### DESCRIPTION OF THE TASK
Would you retype every record below exactly as written?
Start of RECORDS PROVIDED
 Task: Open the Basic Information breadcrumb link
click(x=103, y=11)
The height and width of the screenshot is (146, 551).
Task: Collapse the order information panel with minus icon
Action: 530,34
End of RECORDS PROVIDED
### WRITTEN ANSWER
 Task: Open the Basic Information breadcrumb link
click(x=103, y=11)
The height and width of the screenshot is (146, 551).
Task: Collapse the order information panel with minus icon
Action: 530,34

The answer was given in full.